Phillip C. Dykstra

Phillip Dykstra received a B.E. in Electrical Engineering with High Honors and an M.S. in Computer Science from the Stevens Institute of Technology, Hoboken, NJ, both in 1985.

He joined the Advanced Computer Systems Team at the Army Research Laboratory (then the Ballistic Research Lab) where he worked on Unix system development, internetworking, and signal and image processing. He was one of the principal authors of the BRL-CAD Package - a large solid modeling and ray tracing analysis system - which has been distributed worldwide.

Mr. Dykstra was active in the ARPA/JDL Initiative in Scalable Computation as the principal investigator on a project involving electromagnetic computations on massively parallel machines.

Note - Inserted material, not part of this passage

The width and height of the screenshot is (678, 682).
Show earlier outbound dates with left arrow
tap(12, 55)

In 1991 he became the head of the ARL Scientific Visualization Team, which endeavors to extend the state of the art as well as to disseminate visualization technology throughout the laboratory. He also served as the technical leader of a Synthetic Environments project which is exploring the applications of high performance graphics, virtual reality technology, and distributed processing.

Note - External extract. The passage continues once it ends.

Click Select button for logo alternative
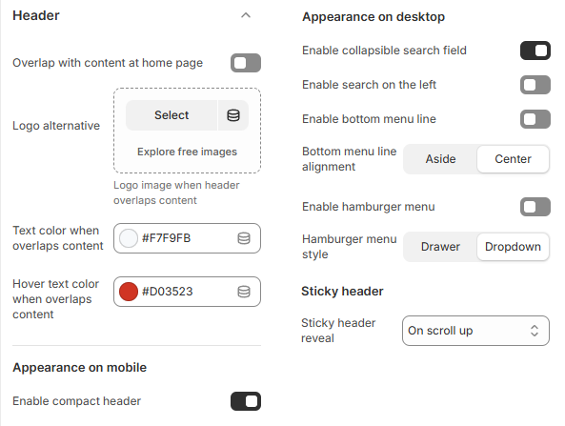 coord(172,115)
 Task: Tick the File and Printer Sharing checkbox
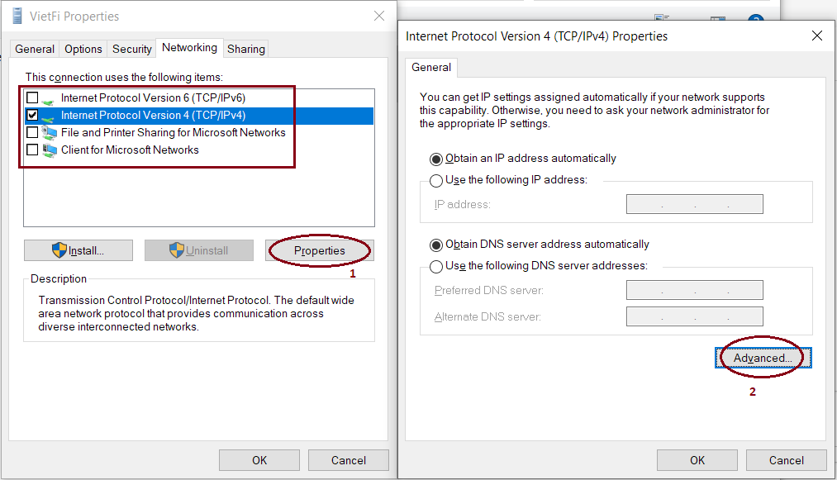[32, 133]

From 1994-1999 he headed ARL's Advanced Development Team, which works on leading edge technology in the areas of computer networks, multimedia, filesystems, mass storage, and security. He served as the Army representative for networking on the High Performance Computing Modernization Program (HPCMP), and was the technical coordinator for the ACTS ATM Internetwork (AAI). He was on several working groups of the Federal Networking Council (FNC), co-chaired the Engineering and Operations Working Group, and was the technical lead of a Federal Computer Security Testbed project under the Privacy and Security Working Group. He was co-chair of the Joint Engineering Team (JET) which is coordinating Federal network engineering and collaboration between the Next Generation Internet (NGI) program and Internet2.

In September 1999, he joined WareOnEarth, Inc as Chief Scientist, and is in charge of opening their San Diego office.  He continues to work on high performance internet technology, computer security, and the DREN.

Mr. Dykstra has served as Lecturer with the Whiting School of Engineering at Johns Hopkins University, and as an Instructor of computer science at the University of Delaware.